Do the package files contain any "constraints" on the parent language (e.g. supports only v3.x of Python) or platform (Linux, Windows, etc) that should be used in the lookup procedure?

There is such a feature in Haskell, but I think Renovate could ignore it for now.

Will users need the ability to configure language or other constraints using Renovate config?

Not that I can think of.


Artifacts

Are lock files or checksum files used? Are they mandatory?

Yes. Not mandatory, but highly recommended.

If so, what tool and exact commands should be used if updating one or more package versions in a dependency file?

stack build --dry-run will recreate stack.yaml.lock after a change to stack.yaml.

If applicable, describe how the tool maintains a cache and if it can be controlled via CLI or env? Do you recommend the cache be kept or disabled/ignored?

stack --work-dir x can control the latter, the former is fixed.

If applicable, what command should be used to generate a lock file from scratch if you already have a package file? This will be used for "lock file maintenance"

Same, stack build --dry-run

Other

Is there anything else to know about this package manager?

More details can be found in previous comments on this Issue.

domenkozar commented 1 year ago

Existing implementation: https://github.com/nomeata/haskell-bounds-bump-action

mihaimaruseac commented 7 months ago

Any update here? I was mistakenly thinking that Haskell support was already implemented :(

ysangkok commented 2 months ago

Since part of this discussion is about adding a Hackage data source, I thought I'd link #31434, which contains such a data source. Since the data source is necessary for both Cabal and Stack support, maybe we can consolidate our efforts.

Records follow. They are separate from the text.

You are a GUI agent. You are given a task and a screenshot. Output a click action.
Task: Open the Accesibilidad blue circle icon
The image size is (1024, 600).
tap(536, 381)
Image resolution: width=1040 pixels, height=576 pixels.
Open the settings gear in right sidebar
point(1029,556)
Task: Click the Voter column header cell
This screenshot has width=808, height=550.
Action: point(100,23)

The PR was closed because we need to discuss requirements first. @secustor requested that I discuss the manager first, so that what I am focusing on in https://github.com/renovatebot/renovate/discussions/31493 .

@rarkins Wouldn't it be ok if an initial version of the Hackage data source didn't support digests? Hash pinning is optional in stack.yaml. I'd argue that most dependencies are declared with a numeric version bound, and not with hash pinning.

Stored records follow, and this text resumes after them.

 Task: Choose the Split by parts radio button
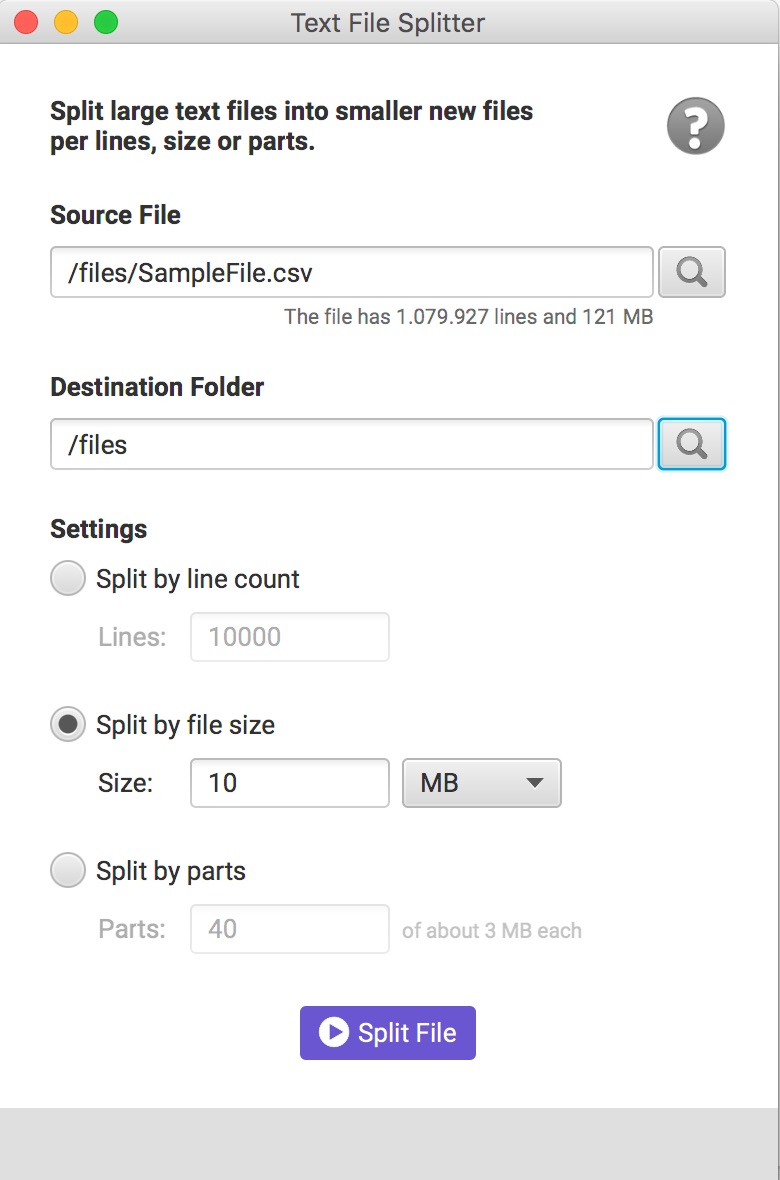coord(68,871)
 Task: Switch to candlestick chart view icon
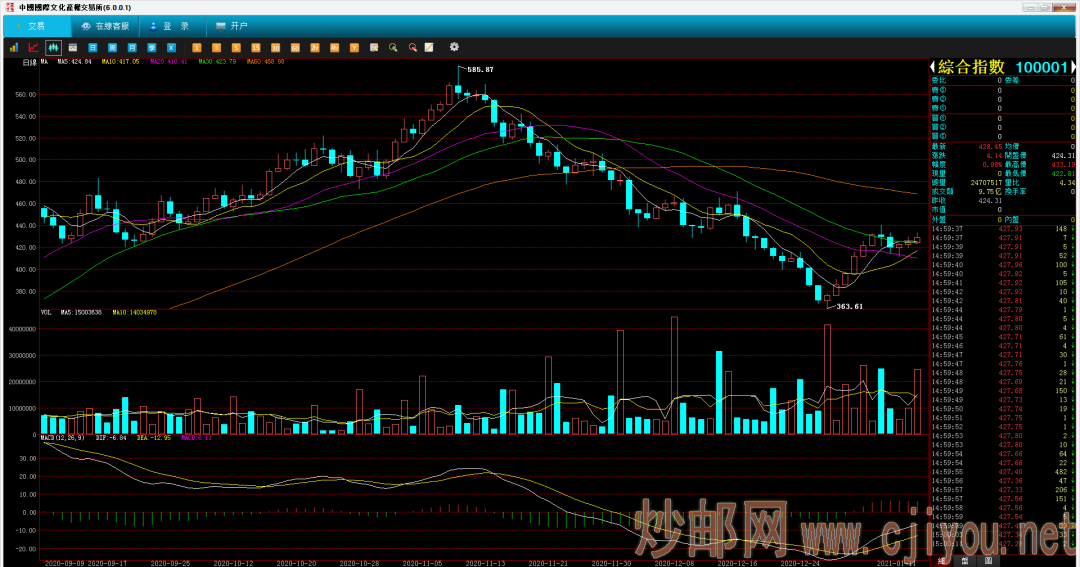(x=53, y=47)
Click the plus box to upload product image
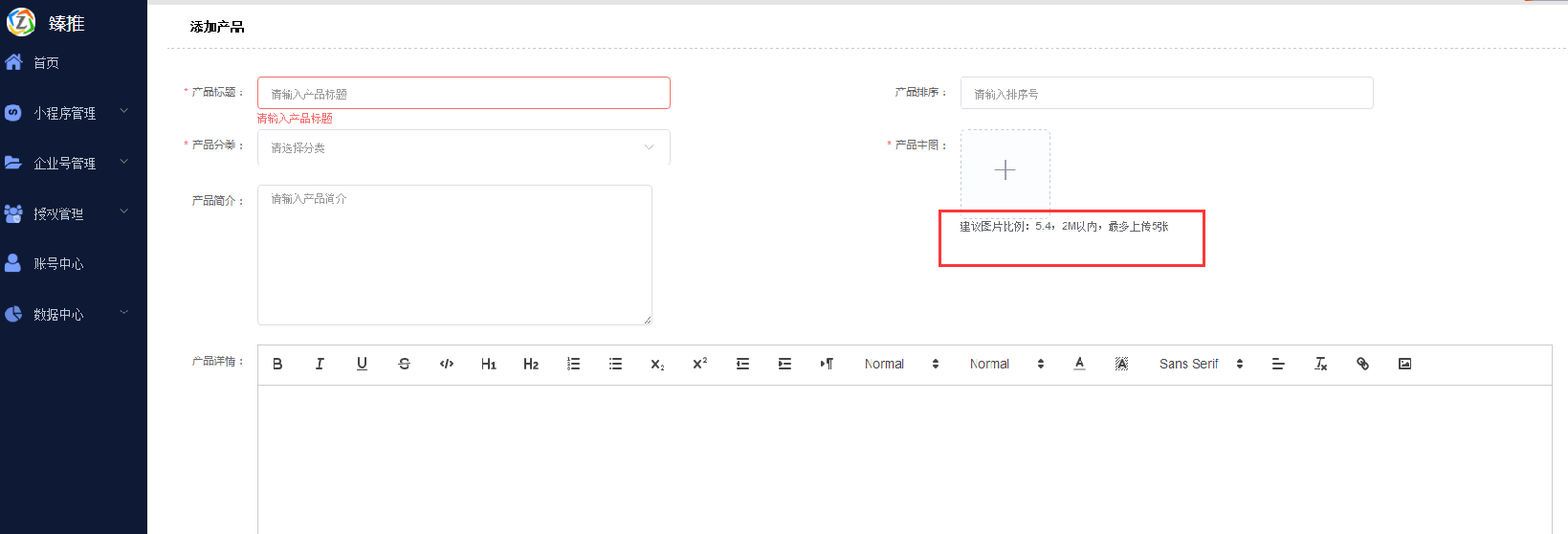This screenshot has height=534, width=1568. click(1005, 170)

@pbrisbin Are you still interested in implementing this? What do you think about the data source I drafted, do you think it could help you?

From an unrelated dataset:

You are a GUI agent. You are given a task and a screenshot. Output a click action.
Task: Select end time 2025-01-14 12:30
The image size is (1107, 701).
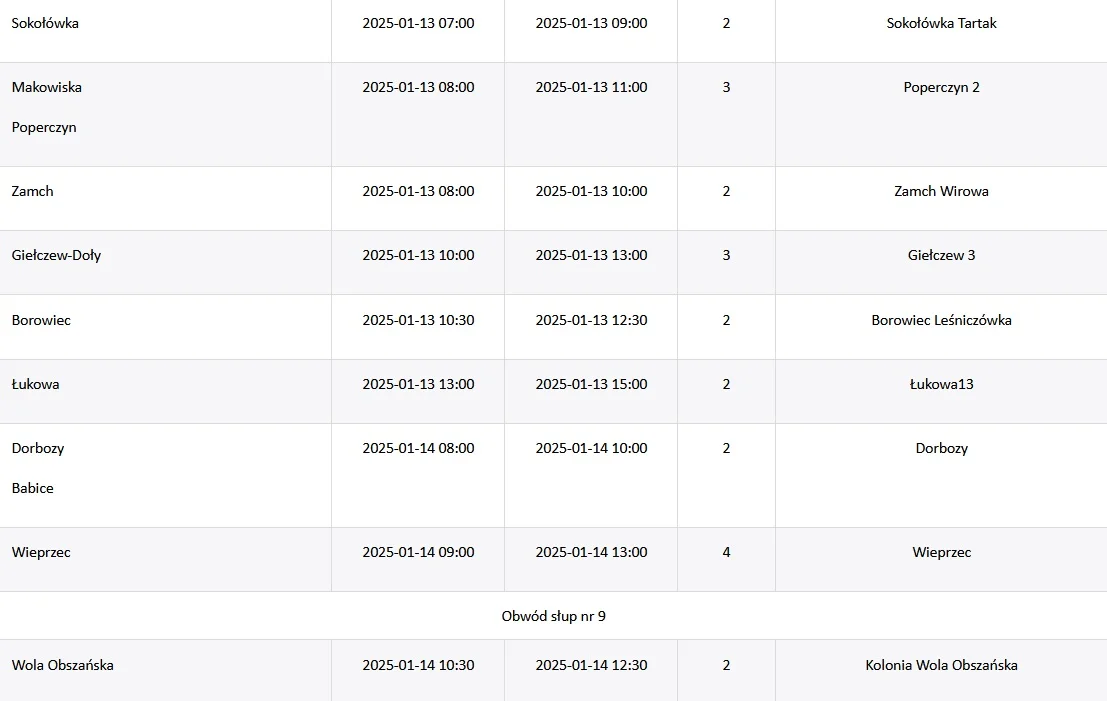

viceice commented 2 months ago

Since part of this discussion is about adding a Hackage data source, I thought I'd link #31434, which contains such a data source. Since the data source is necessary for both Cabal and Stack support, maybe we can consolidate our efforts.

The PR was closed because we need to discuss requirements first. @secustor requested that I discuss the manager first, so that what I am focusing on in https://github.com/renovatebot/renovate/discussions/31493 .

@rarkins Wouldn't it be ok if an initial version of the Hackage data source didn't support digests? Hash pinning is optional in stack.yaml. I'd argue that most dependencies are declared with a numeric version bound, and not with hash pinning.

@pbrisbin Are you still interested in implementing this? What do you think about the data source I drafted, do you think it could help you?

you should start on versioning. then datasource and finally on manager.

ysangkok commented 2 months ago

@viceice Your order is inconsistent with what I was suggested in #31434 (which is to discuss the manager first). Also, not everyone uses PVP. So I don't understand why versioning need to be done first.

wolfgangwalther commented 2 months ago

Your order is inconsistent with what I was suggested in #31434 (which is to discuss the manager first).

I read https://github.com/renovatebot/renovate/pull/31434#issuecomment-2362130840 differently. It says "discuss manager first, then implement version, datasource, manager in that order in separate PRs".

ysangkok commented 1 week ago

I think #32298 with PVP support might get merged soon-ish, and I have the datasource PR ready, which I will submit at that point. It will use Hackage endpoints like https://hackage.haskell.org/package/base.json, and it would only use the keys of the object. This endpoint isn't currently document anywhere, but since I work on hackage-server, I could add that documentation. I'd probably add a manually written OpenAPI spec. The datasource PR would be fairly small it's basically just a map over the JSON keys, with little branching.